* **What is required**: Among the entries, find the lines with the string "search" and copy them.

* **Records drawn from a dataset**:
────────────────────────────────────────
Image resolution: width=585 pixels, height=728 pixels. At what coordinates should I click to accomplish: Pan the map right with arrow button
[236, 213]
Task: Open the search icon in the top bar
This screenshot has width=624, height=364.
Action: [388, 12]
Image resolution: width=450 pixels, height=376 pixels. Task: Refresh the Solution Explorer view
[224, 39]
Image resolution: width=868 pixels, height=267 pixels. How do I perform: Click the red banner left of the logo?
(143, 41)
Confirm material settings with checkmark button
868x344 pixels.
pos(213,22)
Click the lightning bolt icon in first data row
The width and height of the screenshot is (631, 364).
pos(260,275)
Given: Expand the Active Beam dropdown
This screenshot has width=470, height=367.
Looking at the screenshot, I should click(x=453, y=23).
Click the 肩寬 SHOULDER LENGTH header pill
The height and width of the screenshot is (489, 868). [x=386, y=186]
────────────────────────────────────────
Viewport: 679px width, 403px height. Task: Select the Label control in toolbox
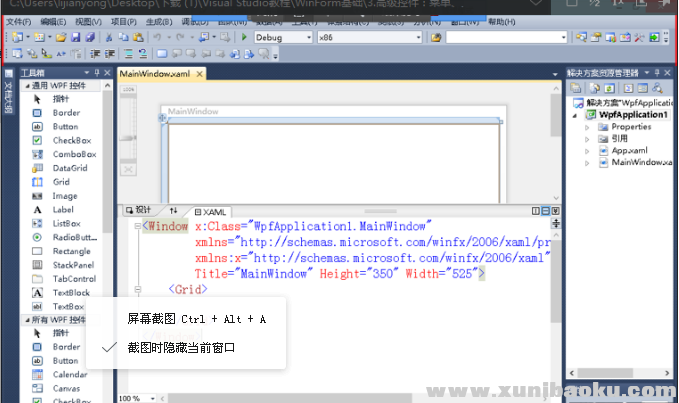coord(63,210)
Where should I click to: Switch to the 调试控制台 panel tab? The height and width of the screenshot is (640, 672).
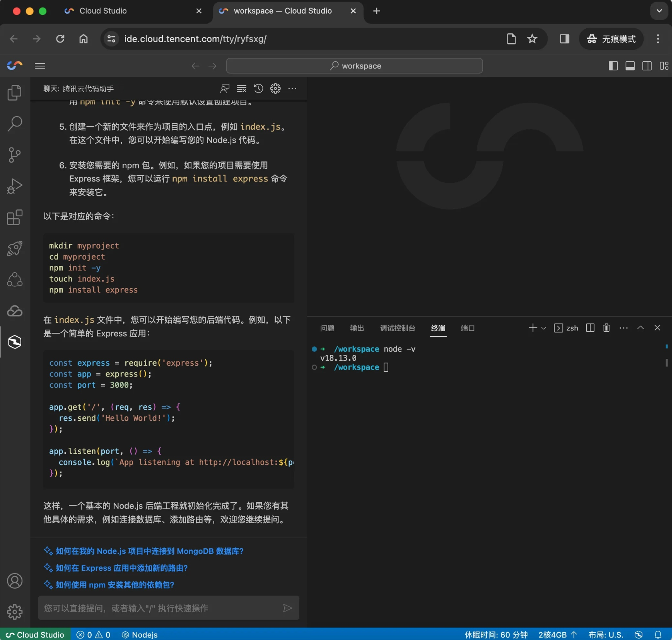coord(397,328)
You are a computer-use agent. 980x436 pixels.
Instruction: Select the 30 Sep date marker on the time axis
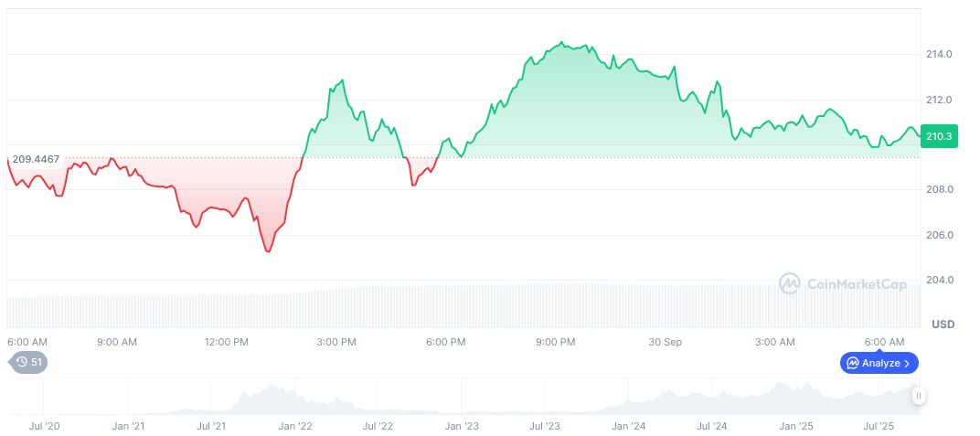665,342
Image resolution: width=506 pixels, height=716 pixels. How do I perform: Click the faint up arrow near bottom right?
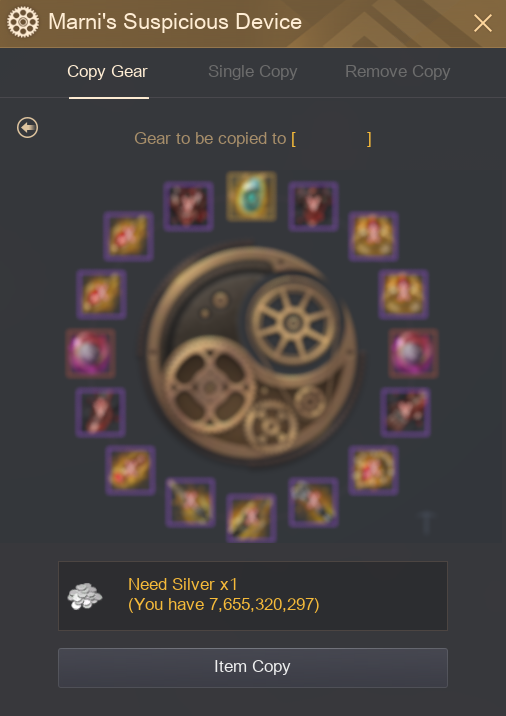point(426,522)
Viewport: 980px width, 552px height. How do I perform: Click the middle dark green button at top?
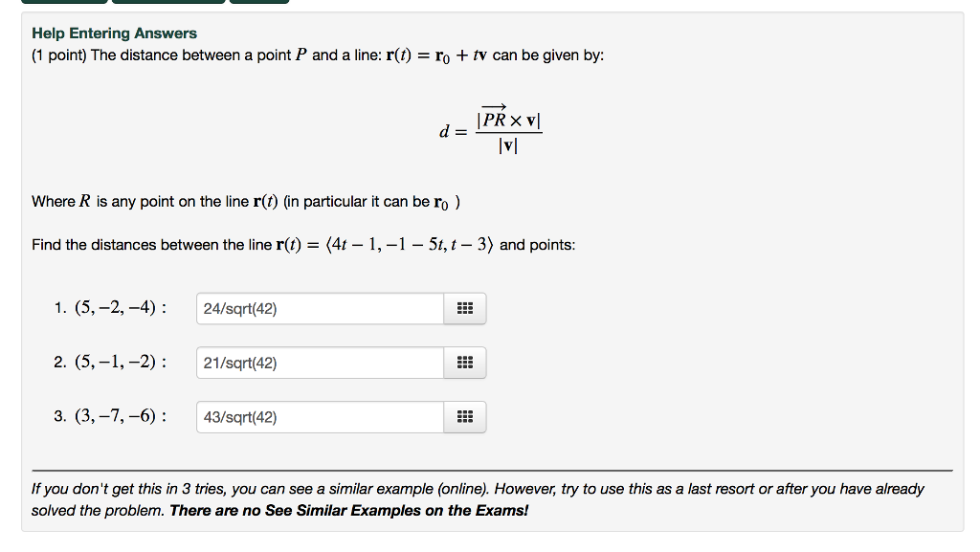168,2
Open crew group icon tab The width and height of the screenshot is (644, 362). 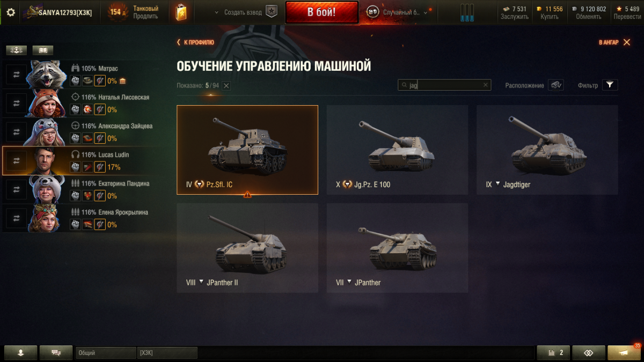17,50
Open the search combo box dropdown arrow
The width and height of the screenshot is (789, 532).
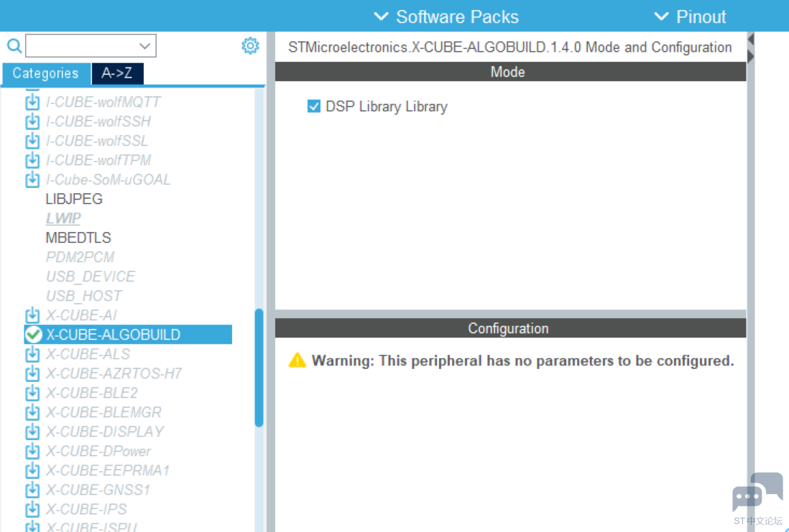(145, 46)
────────────────────────────────────────
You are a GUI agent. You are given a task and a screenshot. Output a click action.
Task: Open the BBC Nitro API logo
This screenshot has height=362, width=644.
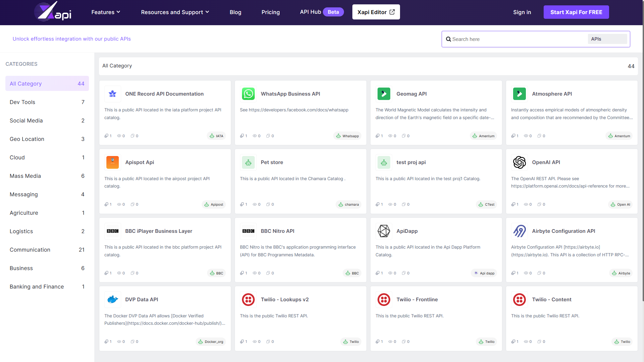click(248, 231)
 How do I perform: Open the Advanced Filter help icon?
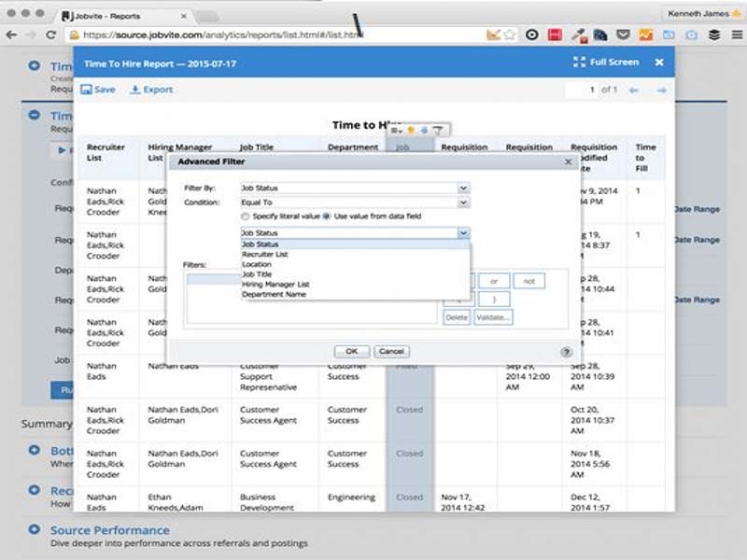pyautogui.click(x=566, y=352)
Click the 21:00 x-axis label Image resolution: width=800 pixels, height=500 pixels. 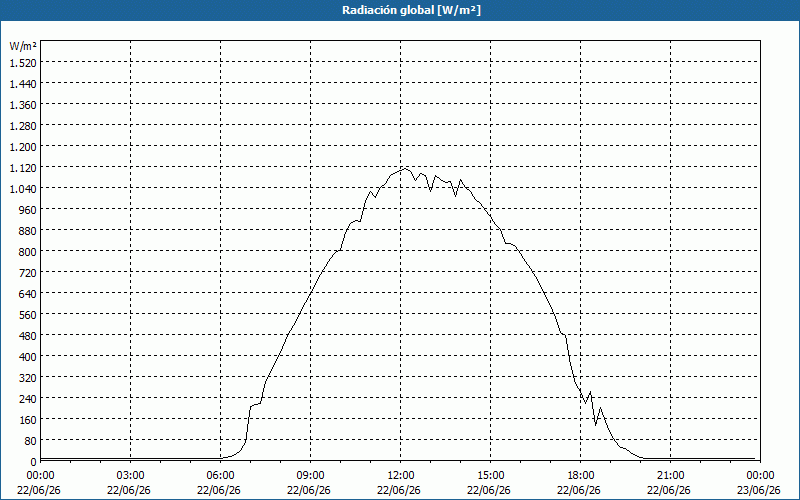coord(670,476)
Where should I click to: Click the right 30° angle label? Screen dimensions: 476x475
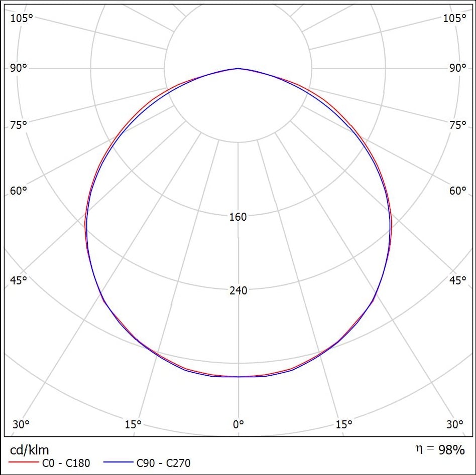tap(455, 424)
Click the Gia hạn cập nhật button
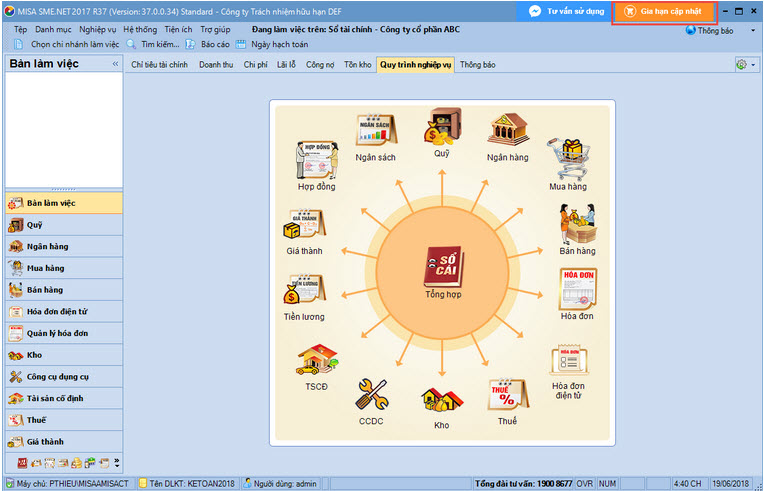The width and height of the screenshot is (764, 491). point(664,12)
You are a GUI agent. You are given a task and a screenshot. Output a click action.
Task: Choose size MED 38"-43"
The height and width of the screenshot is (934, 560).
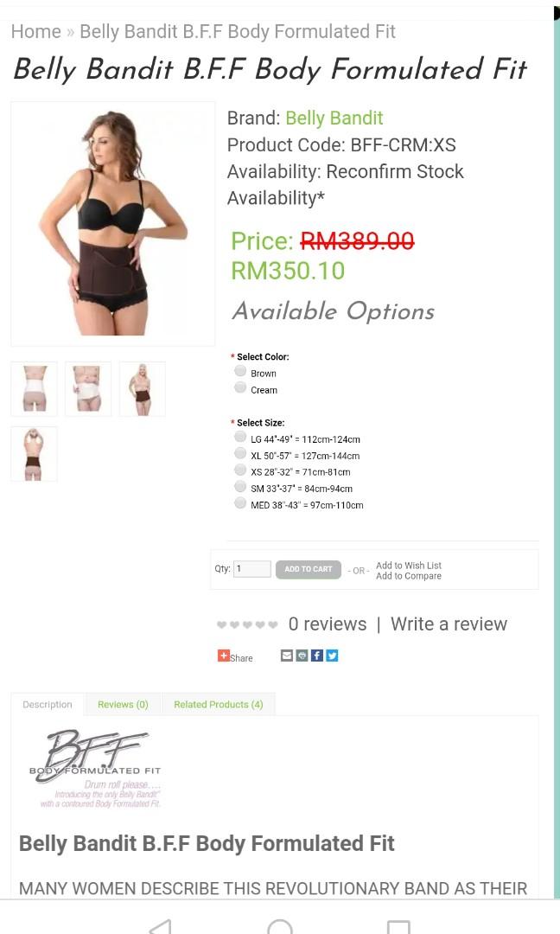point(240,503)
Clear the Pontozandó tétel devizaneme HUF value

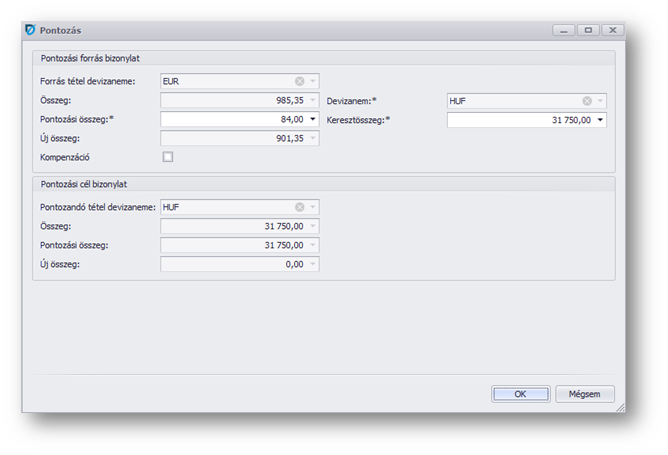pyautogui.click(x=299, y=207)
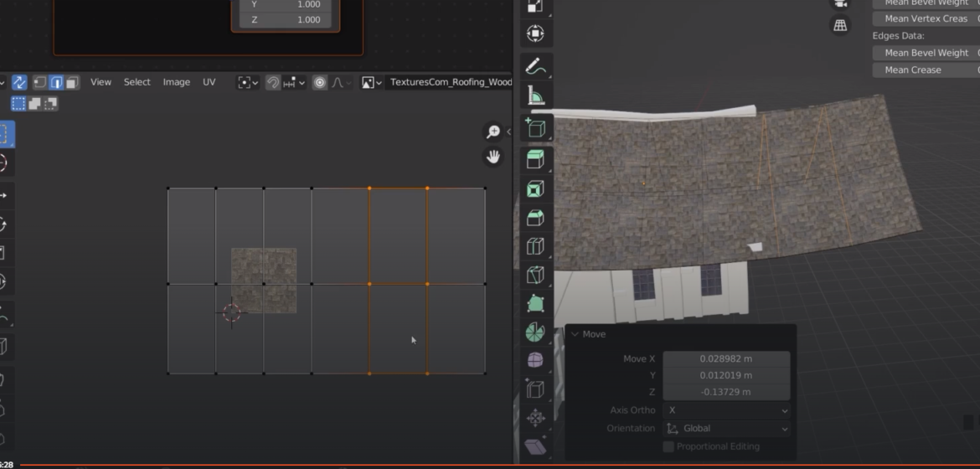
────────────────────────────────────────
* **Solution to this problem**:
Task: Open the search icon in the top bar
Open the search combo box dropdown arrow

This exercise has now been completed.